++++ Data extracts ++++

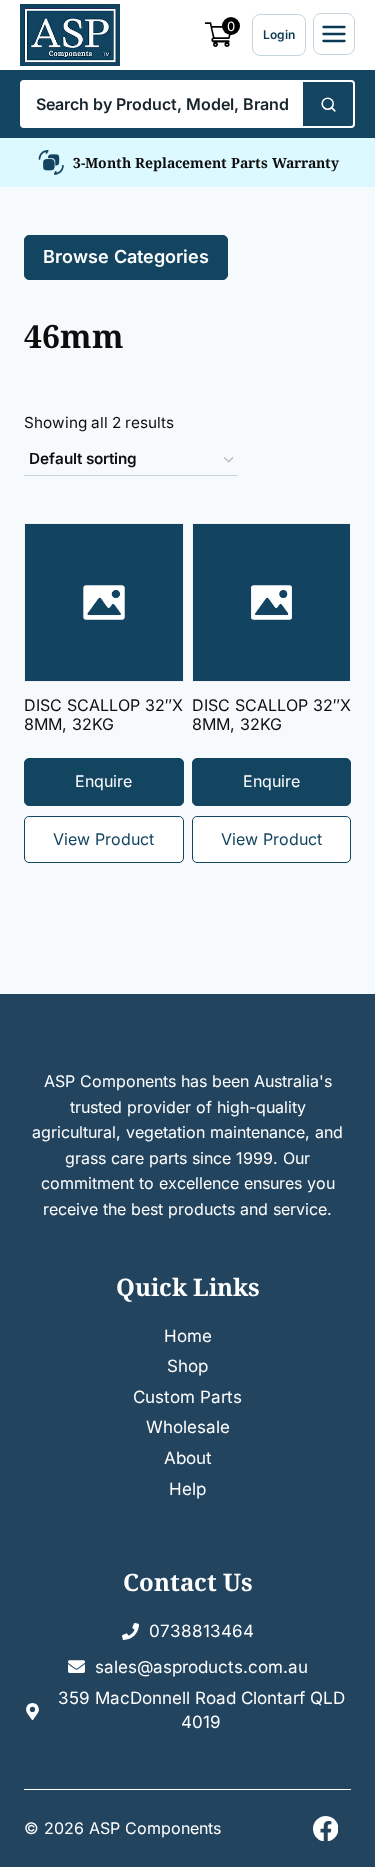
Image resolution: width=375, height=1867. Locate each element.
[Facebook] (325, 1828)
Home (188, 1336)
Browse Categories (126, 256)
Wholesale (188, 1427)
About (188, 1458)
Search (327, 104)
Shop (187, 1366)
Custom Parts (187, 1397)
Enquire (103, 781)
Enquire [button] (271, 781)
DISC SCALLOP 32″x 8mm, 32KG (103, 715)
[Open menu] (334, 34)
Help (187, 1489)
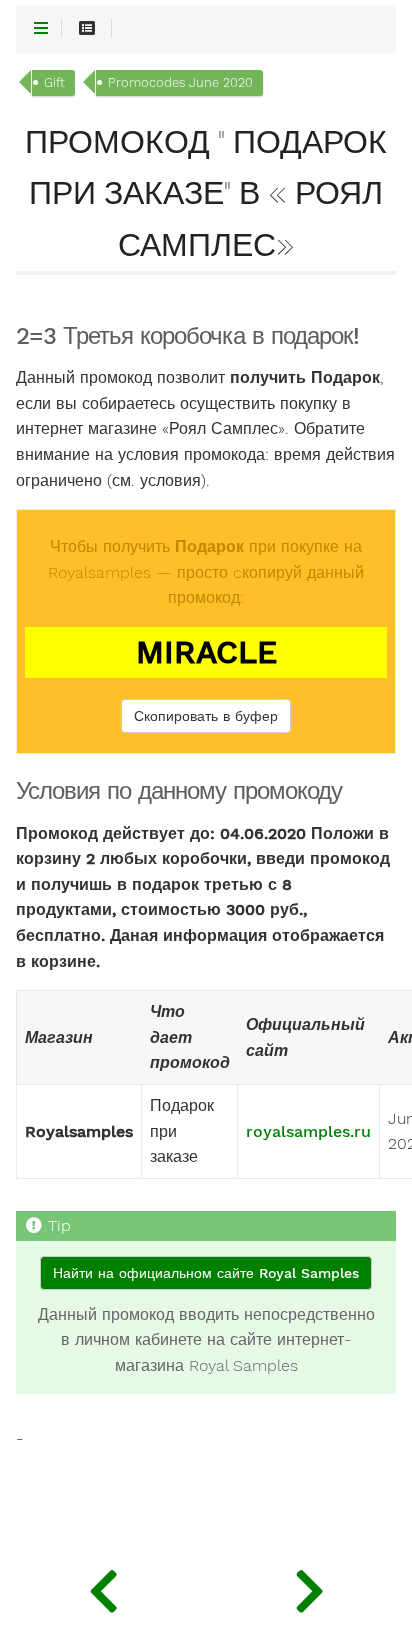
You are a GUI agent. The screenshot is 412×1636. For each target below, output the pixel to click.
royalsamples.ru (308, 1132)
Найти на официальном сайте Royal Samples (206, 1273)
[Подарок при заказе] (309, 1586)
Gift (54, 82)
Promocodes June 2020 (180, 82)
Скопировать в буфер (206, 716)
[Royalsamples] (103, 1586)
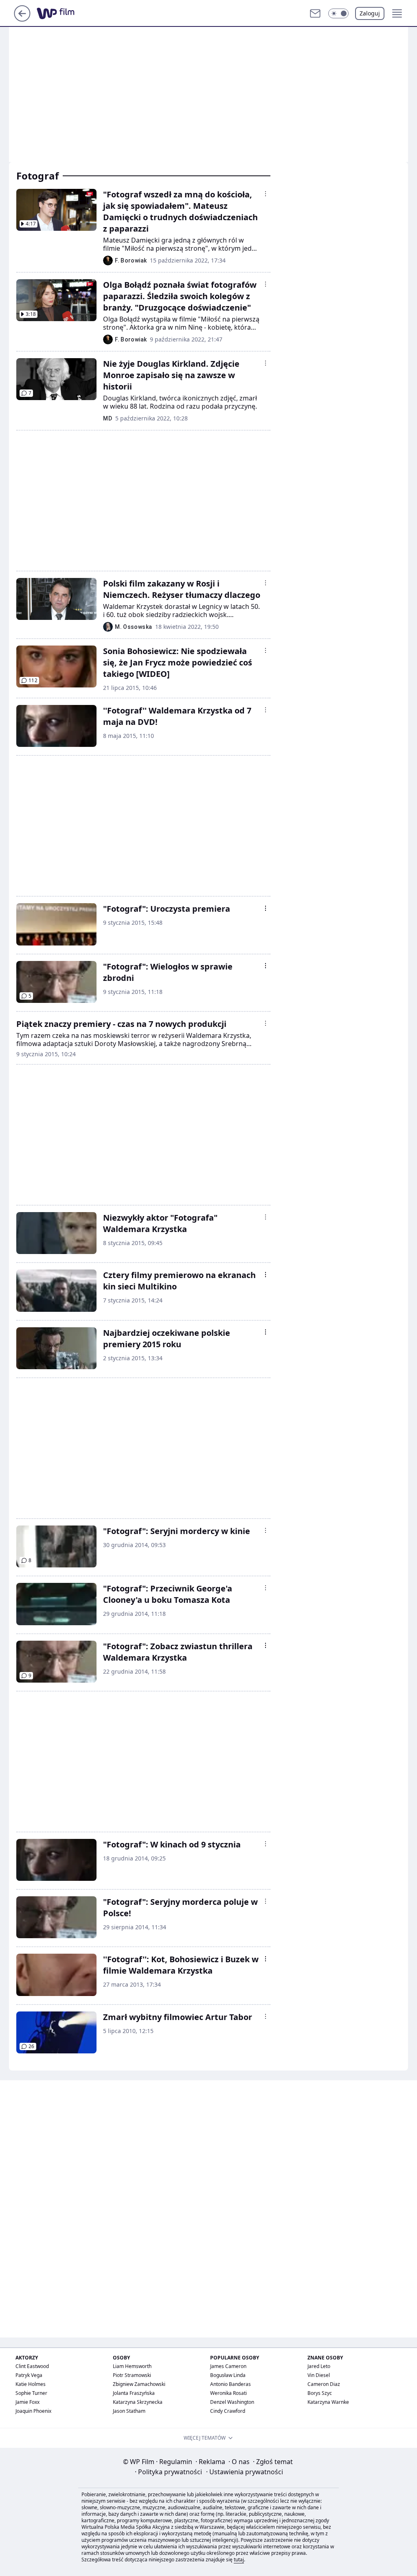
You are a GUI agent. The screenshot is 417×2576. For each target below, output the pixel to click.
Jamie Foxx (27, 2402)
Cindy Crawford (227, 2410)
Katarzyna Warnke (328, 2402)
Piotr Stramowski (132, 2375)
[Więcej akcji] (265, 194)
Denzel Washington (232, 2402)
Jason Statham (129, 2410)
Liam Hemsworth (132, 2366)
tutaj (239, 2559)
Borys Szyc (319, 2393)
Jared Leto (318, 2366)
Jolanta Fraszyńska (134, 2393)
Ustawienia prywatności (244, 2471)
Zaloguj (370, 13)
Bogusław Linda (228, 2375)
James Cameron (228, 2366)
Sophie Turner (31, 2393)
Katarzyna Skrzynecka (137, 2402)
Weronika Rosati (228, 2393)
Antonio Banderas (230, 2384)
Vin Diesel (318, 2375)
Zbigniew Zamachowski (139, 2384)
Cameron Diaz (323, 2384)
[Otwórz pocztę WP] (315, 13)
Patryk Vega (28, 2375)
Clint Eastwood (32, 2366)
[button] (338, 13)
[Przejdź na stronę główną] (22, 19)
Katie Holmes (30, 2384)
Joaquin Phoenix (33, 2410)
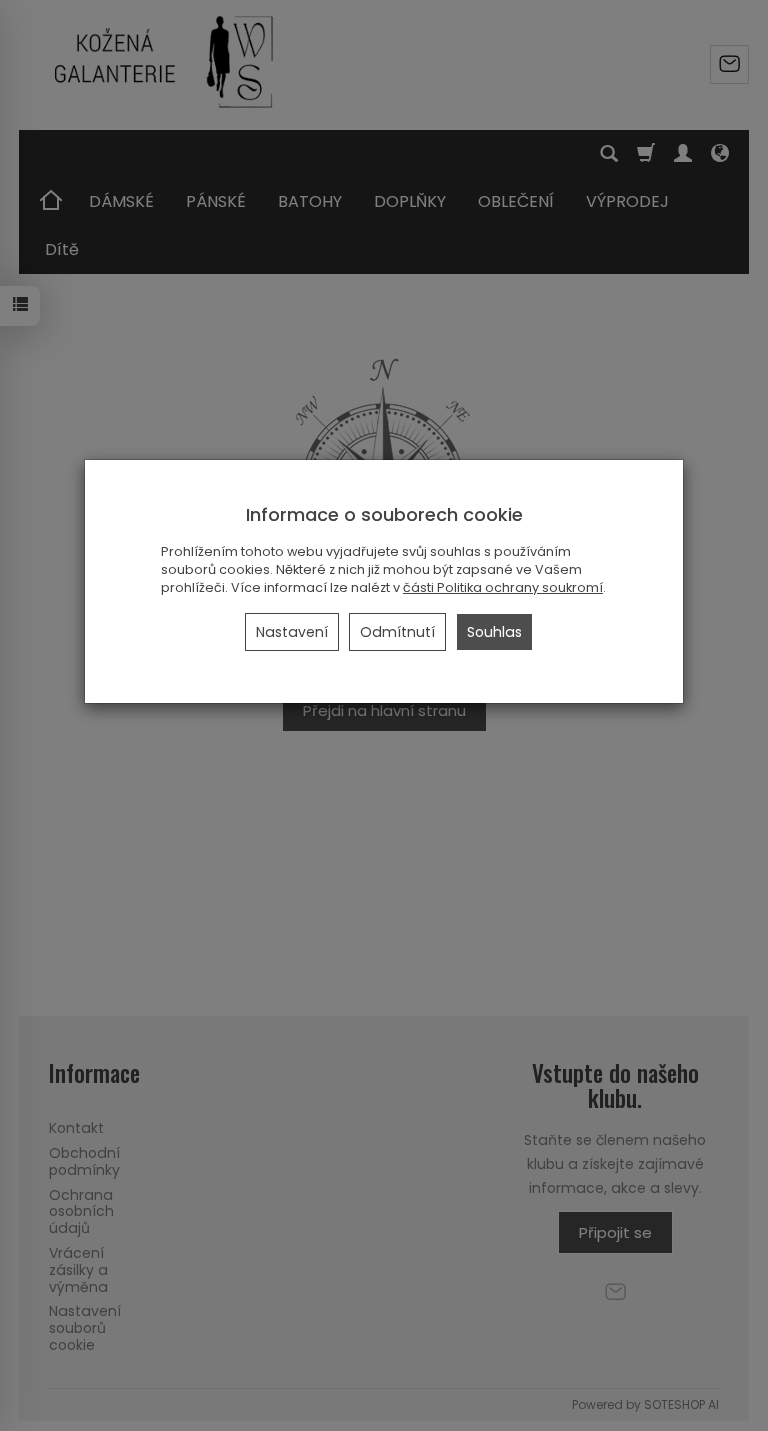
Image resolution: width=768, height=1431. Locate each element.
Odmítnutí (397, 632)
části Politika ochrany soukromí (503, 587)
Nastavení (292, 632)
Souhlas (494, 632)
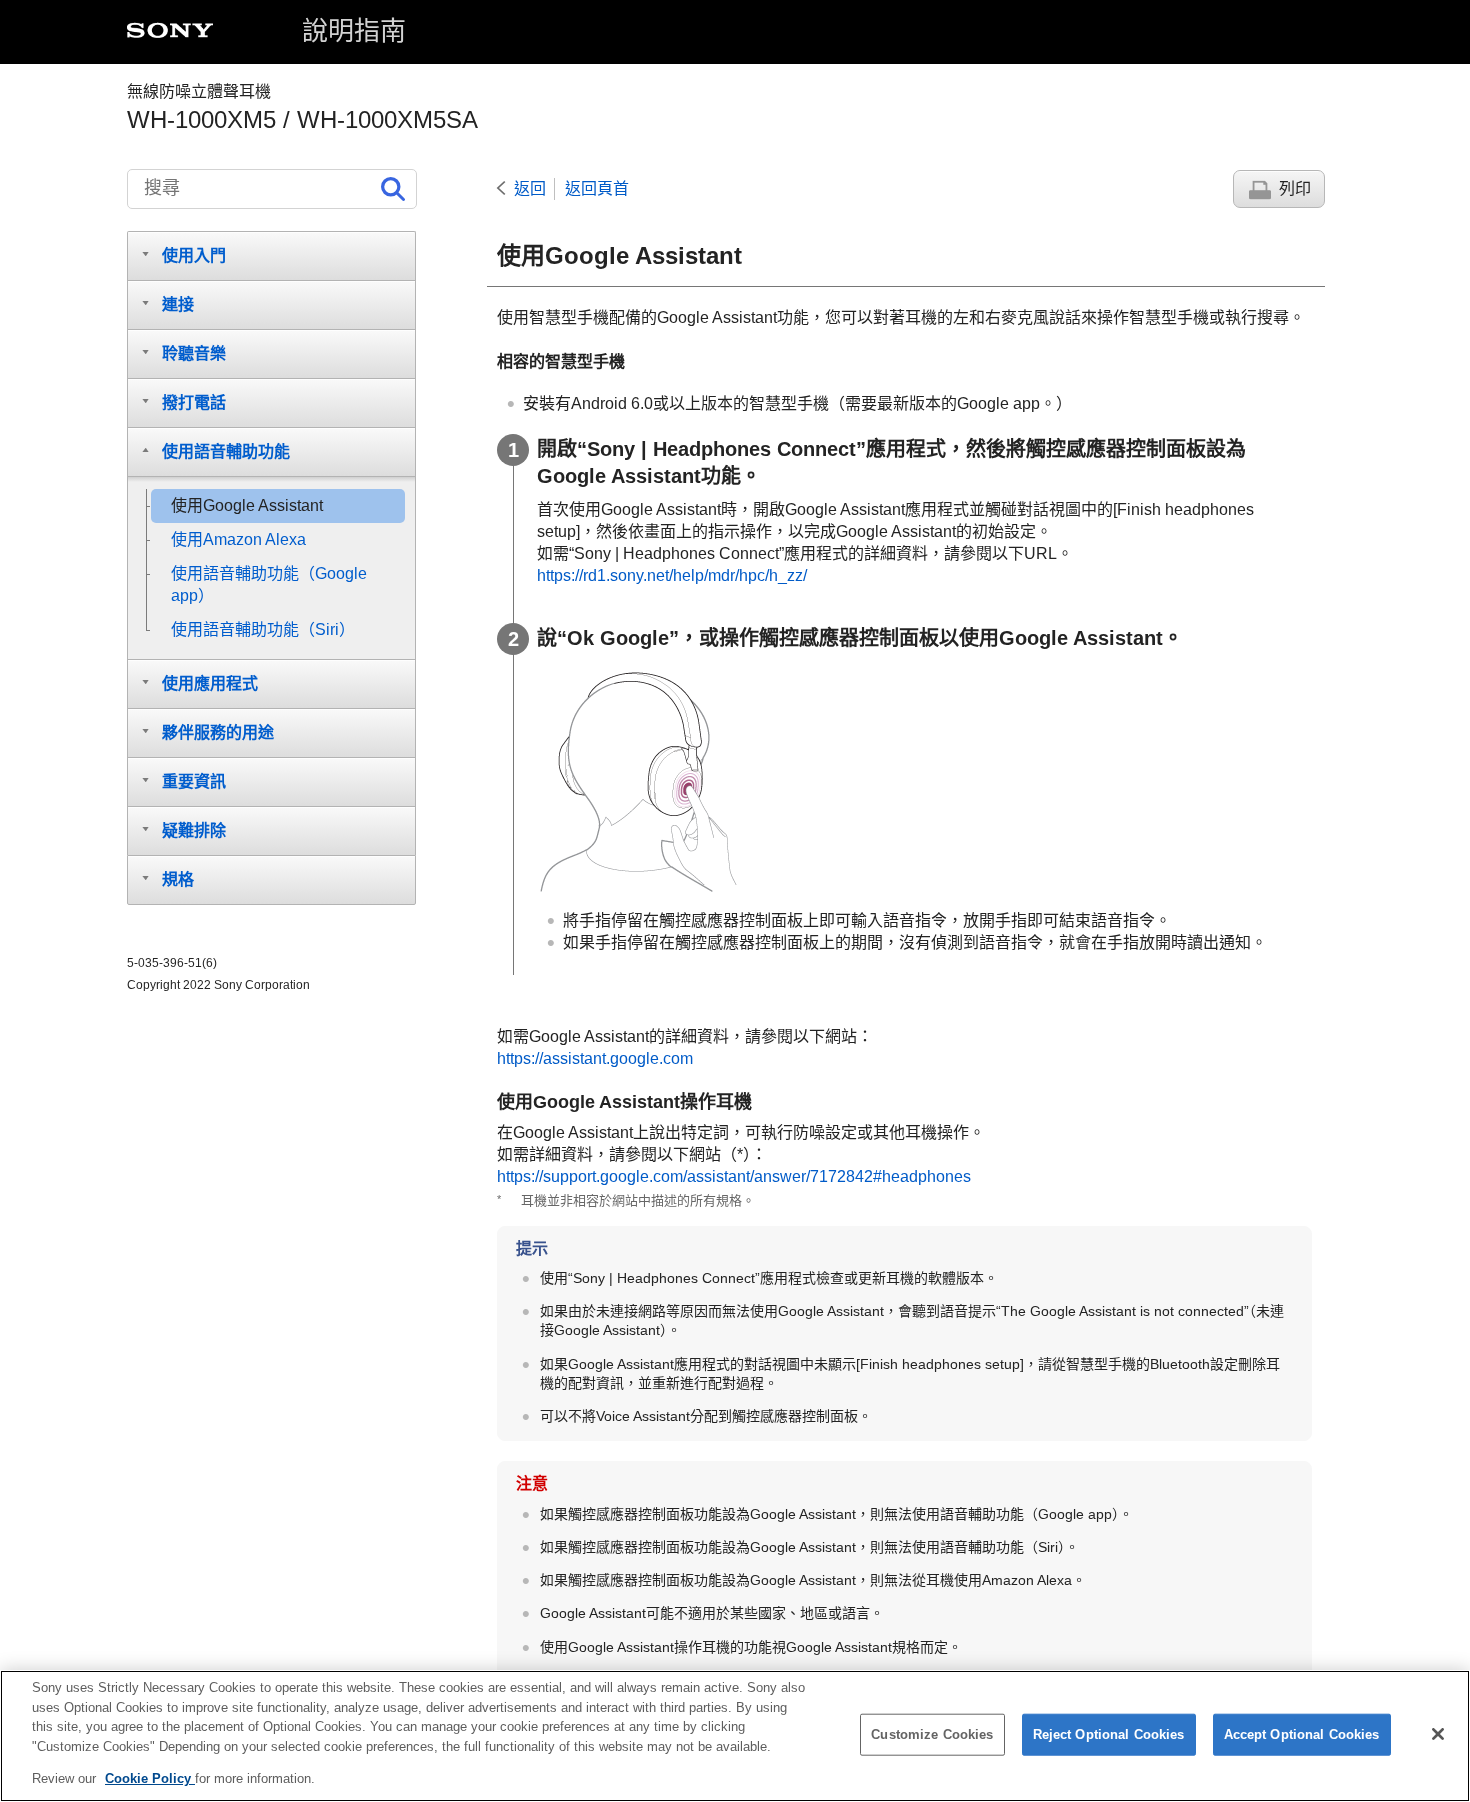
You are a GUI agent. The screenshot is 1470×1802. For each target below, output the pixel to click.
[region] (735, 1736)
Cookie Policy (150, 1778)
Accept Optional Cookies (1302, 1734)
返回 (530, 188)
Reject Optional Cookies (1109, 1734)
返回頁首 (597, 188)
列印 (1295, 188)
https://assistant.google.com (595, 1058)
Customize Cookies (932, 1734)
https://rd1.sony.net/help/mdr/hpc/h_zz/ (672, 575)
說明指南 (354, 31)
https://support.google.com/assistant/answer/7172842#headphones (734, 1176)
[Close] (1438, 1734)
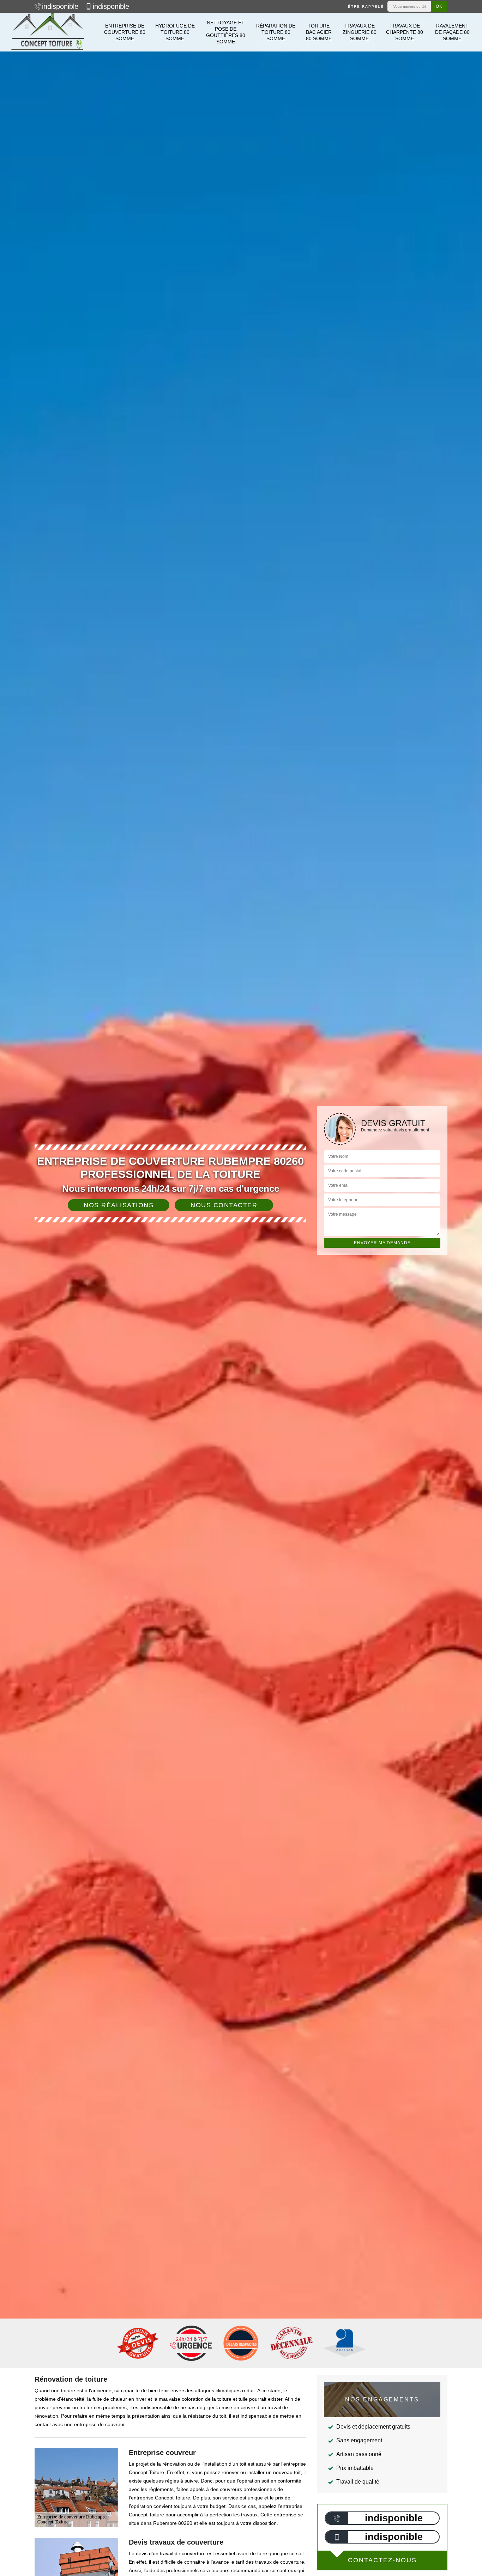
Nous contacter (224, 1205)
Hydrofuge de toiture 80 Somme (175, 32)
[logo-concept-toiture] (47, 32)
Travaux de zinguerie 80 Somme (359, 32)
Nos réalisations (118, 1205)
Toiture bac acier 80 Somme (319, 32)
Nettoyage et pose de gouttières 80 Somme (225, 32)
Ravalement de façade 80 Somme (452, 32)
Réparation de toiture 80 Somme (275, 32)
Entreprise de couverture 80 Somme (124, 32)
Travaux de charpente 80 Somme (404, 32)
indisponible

++++

Task objective → Where does the string "google" appear in the records? Copy every line that holds it.

Answer for the task →
https://assistant.google.com (595, 1058)
https://support.google.com/assistant/answer/7172842#headphones (734, 1176)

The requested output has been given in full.